##### Material provided #####
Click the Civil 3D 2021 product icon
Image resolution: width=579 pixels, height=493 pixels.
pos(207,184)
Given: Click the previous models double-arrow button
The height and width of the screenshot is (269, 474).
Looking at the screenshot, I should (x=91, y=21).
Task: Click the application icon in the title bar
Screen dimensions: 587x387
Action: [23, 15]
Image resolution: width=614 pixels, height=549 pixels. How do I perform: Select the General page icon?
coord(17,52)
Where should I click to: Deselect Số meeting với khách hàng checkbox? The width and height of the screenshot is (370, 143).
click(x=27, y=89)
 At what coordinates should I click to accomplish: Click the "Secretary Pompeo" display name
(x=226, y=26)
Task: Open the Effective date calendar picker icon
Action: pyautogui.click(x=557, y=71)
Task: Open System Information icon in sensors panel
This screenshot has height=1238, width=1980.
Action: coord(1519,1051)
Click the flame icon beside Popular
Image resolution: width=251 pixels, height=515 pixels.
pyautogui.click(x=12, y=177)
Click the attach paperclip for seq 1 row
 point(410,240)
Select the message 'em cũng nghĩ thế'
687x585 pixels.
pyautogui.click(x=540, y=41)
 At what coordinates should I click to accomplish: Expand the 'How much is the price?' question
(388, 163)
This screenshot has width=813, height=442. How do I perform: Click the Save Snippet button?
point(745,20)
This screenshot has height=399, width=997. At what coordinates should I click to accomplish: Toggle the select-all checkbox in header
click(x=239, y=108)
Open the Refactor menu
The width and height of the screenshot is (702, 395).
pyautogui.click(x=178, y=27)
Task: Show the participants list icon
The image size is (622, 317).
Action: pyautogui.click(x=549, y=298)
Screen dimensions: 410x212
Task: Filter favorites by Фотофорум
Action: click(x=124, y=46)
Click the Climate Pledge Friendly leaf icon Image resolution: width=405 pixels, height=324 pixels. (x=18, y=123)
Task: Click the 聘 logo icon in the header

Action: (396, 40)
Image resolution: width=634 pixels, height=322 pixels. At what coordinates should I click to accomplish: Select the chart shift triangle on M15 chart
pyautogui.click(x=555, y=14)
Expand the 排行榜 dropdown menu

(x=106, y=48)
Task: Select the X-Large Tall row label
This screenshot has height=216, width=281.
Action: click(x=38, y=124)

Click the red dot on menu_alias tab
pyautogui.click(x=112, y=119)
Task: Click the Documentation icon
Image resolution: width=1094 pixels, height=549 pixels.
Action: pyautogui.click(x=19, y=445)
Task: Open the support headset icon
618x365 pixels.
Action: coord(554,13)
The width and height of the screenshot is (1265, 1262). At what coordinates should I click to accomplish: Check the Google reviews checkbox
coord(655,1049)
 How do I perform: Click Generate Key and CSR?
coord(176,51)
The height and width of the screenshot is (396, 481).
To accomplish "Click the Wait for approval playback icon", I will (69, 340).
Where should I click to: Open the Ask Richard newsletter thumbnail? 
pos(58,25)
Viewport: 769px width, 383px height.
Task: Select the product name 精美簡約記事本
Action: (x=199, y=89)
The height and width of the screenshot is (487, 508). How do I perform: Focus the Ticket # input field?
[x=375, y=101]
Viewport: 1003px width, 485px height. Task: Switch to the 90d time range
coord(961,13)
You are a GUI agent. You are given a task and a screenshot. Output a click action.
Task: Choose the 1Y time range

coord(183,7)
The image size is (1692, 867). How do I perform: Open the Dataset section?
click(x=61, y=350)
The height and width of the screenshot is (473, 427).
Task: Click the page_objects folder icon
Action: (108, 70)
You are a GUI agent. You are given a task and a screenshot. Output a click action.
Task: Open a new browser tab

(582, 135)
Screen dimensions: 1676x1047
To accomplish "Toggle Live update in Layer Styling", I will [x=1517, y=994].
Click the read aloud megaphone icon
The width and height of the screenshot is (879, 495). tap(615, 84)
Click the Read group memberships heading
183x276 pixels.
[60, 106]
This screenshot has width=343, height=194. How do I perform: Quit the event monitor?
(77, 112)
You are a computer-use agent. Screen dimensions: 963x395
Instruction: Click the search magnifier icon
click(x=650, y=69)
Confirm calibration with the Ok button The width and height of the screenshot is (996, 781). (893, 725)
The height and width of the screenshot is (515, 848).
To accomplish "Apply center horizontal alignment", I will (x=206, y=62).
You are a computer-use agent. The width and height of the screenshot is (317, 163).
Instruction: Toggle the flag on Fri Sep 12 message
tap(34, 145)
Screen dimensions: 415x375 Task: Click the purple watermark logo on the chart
#####
#### [Instructions for the task]
Could you repeat the lines in all of the rows above word for word?

#### [Solution]
Click the Civil 3D 2021 product icon
Image resolution: width=579 pixels, height=493 pixels.
pos(207,184)
Given: Click the previous models double-arrow button
The height and width of the screenshot is (269, 474).
Looking at the screenshot, I should (x=91, y=21).
Task: Click the application icon in the title bar
Screen dimensions: 587x387
Action: [23, 15]
Image resolution: width=614 pixels, height=549 pixels. How do I perform: Select the General page icon?
coord(17,52)
Where should I click to: Deselect Số meeting với khách hàng checkbox? The width and height of the screenshot is (370, 143).
click(x=27, y=89)
 At what coordinates should I click to accomplish: Click the "Secretary Pompeo" display name
(x=226, y=26)
Task: Open the Effective date calendar picker icon
Action: pyautogui.click(x=557, y=71)
Task: Open System Information icon in sensors panel
This screenshot has height=1238, width=1980.
Action: coord(1519,1051)
Click the flame icon beside Popular
Image resolution: width=251 pixels, height=515 pixels.
pyautogui.click(x=12, y=177)
Click the attach paperclip for seq 1 row
 point(410,240)
Select the message 'em cũng nghĩ thế'
687x585 pixels.
pyautogui.click(x=540, y=41)
 At what coordinates should I click to accomplish: Expand the 'How much is the price?' question
(388, 163)
This screenshot has width=813, height=442. How do I perform: Click the Save Snippet button?
point(745,20)
This screenshot has height=399, width=997. At what coordinates should I click to accomplish: Toggle the select-all checkbox in header
click(x=239, y=108)
Open the Refactor menu
The width and height of the screenshot is (702, 395).
pyautogui.click(x=178, y=27)
Task: Show the participants list icon
The image size is (622, 317).
Action: pyautogui.click(x=549, y=298)
Screen dimensions: 410x212
Task: Filter favorites by Фотофорум
Action: click(x=124, y=46)
Click the Climate Pledge Friendly leaf icon Image resolution: width=405 pixels, height=324 pixels. (x=18, y=123)
Task: Click the 聘 logo icon in the header

Action: (396, 40)
Image resolution: width=634 pixels, height=322 pixels. At what coordinates should I click to accomplish: Select the chart shift triangle on M15 chart
pyautogui.click(x=555, y=14)
Expand the 排行榜 dropdown menu

(x=106, y=48)
Task: Select the X-Large Tall row label
This screenshot has height=216, width=281.
Action: click(x=38, y=124)

Click the red dot on menu_alias tab
pyautogui.click(x=112, y=119)
Task: Click the Documentation icon
Image resolution: width=1094 pixels, height=549 pixels.
Action: pyautogui.click(x=19, y=445)
Task: Open the support headset icon
618x365 pixels.
Action: coord(554,13)
The width and height of the screenshot is (1265, 1262). At what coordinates should I click to accomplish: Check the Google reviews checkbox
coord(655,1049)
 How do I perform: Click Generate Key and CSR?
coord(176,51)
The height and width of the screenshot is (396, 481).
To accomplish "Click the Wait for approval playback icon", I will (69, 340).
Where should I click to: Open the Ask Richard newsletter thumbnail? 
pos(58,25)
Viewport: 769px width, 383px height.
Task: Select the product name 精美簡約記事本
Action: (x=199, y=89)
The height and width of the screenshot is (487, 508). How do I perform: Focus the Ticket # input field?
[x=375, y=101]
Viewport: 1003px width, 485px height. Task: Switch to the 90d time range
coord(961,13)
You are a GUI agent. You are given a task and a screenshot. Output a click action.
Task: Choose the 1Y time range

coord(183,7)
The image size is (1692, 867). How do I perform: Open the Dataset section?
click(x=61, y=350)
The height and width of the screenshot is (473, 427).
Task: Click the page_objects folder icon
Action: (108, 70)
You are a GUI agent. You are given a task and a screenshot. Output a click action.
Task: Open a new browser tab

(582, 135)
Screen dimensions: 1676x1047
To accomplish "Toggle Live update in Layer Styling", I will [x=1517, y=994].
Click the read aloud megaphone icon
The width and height of the screenshot is (879, 495). tap(615, 84)
Click the Read group memberships heading
183x276 pixels.
[60, 106]
This screenshot has width=343, height=194. How do I perform: Quit the event monitor?
(77, 112)
You are a computer-use agent. Screen dimensions: 963x395
Instruction: Click the search magnifier icon
click(x=650, y=69)
Confirm calibration with the Ok button The width and height of the screenshot is (996, 781). (893, 725)
The height and width of the screenshot is (515, 848).
To accomplish "Apply center horizontal alignment", I will (x=206, y=62).
You are a computer-use agent. The width and height of the screenshot is (317, 163).
Instruction: Toggle the flag on Fri Sep 12 message
tap(34, 145)
Screen dimensions: 415x375 Task: Click the purple watermark logo on the chart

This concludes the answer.